In a letter today to leaders of the Senate Health, Education, Labor and Pensions Committee, the AHA and five other national hospital groups said they agree with the need to protect American families from the problem of “surprise medical bills,” but have “serious concerns” with a provision of the Lower Health Care Costs Act (S.1895) that sets a benchmark rate in statute to resolve out-of-network payment disputes between providers and insurers, and with provisions that seek to change privately negotiated contracting arrangements between hospitals and insurers.
 
“We are concerned that the rate-setting provision of the legislation is a plan-determined, non-transparent process that will upend private payment negotiation,” wrote the AHA, America’s Essential Hospitals, Association of American Medical Colleges, Catholic Health Association of the United States, Children’s Hospital Association, and Federation of American Hospitals. “A default rate will become the payment ceiling and remove incentives for insurers to develop comprehensive networks, as there are already increasing numbers of narrow network products offered that exclude certain types of providers.

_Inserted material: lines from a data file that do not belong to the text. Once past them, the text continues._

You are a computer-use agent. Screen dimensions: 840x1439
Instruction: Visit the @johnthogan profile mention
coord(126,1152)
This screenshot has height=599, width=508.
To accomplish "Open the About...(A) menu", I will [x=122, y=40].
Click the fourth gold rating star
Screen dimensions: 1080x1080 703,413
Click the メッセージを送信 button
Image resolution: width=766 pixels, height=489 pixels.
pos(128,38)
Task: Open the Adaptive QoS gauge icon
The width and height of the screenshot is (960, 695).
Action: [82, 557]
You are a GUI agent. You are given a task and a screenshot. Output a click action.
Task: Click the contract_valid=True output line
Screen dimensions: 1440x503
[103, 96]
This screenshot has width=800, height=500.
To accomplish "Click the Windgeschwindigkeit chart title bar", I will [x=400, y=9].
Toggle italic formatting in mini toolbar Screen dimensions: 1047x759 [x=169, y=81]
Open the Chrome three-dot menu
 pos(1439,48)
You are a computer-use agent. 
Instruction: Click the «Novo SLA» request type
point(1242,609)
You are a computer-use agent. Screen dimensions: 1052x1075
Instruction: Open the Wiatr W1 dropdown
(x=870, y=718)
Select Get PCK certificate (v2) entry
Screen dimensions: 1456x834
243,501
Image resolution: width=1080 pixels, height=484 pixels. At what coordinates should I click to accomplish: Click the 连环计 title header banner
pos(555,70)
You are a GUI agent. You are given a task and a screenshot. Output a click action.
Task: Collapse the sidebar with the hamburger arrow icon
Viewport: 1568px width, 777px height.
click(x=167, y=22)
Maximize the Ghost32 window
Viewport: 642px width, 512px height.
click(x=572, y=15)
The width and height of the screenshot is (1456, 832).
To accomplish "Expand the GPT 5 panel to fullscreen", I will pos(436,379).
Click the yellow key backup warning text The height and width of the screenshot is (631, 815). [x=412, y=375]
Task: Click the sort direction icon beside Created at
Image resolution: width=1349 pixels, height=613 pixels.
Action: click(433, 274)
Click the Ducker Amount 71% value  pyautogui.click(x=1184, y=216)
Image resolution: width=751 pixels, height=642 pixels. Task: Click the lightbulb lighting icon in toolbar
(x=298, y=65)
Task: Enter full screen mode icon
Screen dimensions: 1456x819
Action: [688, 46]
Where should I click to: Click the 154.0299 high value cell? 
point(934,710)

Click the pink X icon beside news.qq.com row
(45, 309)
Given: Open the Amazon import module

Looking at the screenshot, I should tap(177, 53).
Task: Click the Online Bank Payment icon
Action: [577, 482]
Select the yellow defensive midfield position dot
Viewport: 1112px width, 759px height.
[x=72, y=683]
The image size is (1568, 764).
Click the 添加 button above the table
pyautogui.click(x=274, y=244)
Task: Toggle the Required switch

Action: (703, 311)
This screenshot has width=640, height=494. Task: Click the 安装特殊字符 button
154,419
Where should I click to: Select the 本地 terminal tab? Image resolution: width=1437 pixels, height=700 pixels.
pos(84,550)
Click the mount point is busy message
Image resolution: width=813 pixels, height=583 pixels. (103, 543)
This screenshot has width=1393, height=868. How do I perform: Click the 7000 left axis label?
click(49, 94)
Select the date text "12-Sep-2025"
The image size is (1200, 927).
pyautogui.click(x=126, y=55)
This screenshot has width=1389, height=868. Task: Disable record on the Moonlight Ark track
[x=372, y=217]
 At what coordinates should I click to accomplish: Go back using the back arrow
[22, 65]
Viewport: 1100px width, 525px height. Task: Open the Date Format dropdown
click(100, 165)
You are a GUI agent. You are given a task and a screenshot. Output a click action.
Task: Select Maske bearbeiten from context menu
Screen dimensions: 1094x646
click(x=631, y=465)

If an insurer can pay the same rate to all out-of-network providers, why would they make the effort to develop robust in-network insurance products for their subscribers? Moreover, setting a payment rate is difficult to do properly in statute, even when a geographic adjustment is provided, given the many factors that are currently used to determine payment.”
 
The groups also urged the committee to remove the contracting provisions from the transparency section of the bill. “We believe these restrictions could lead to even more narrow networks with fewer provider choices for patients, while adversely affecting access to care at rural and community hospitals serving vulnerable communities,” they said.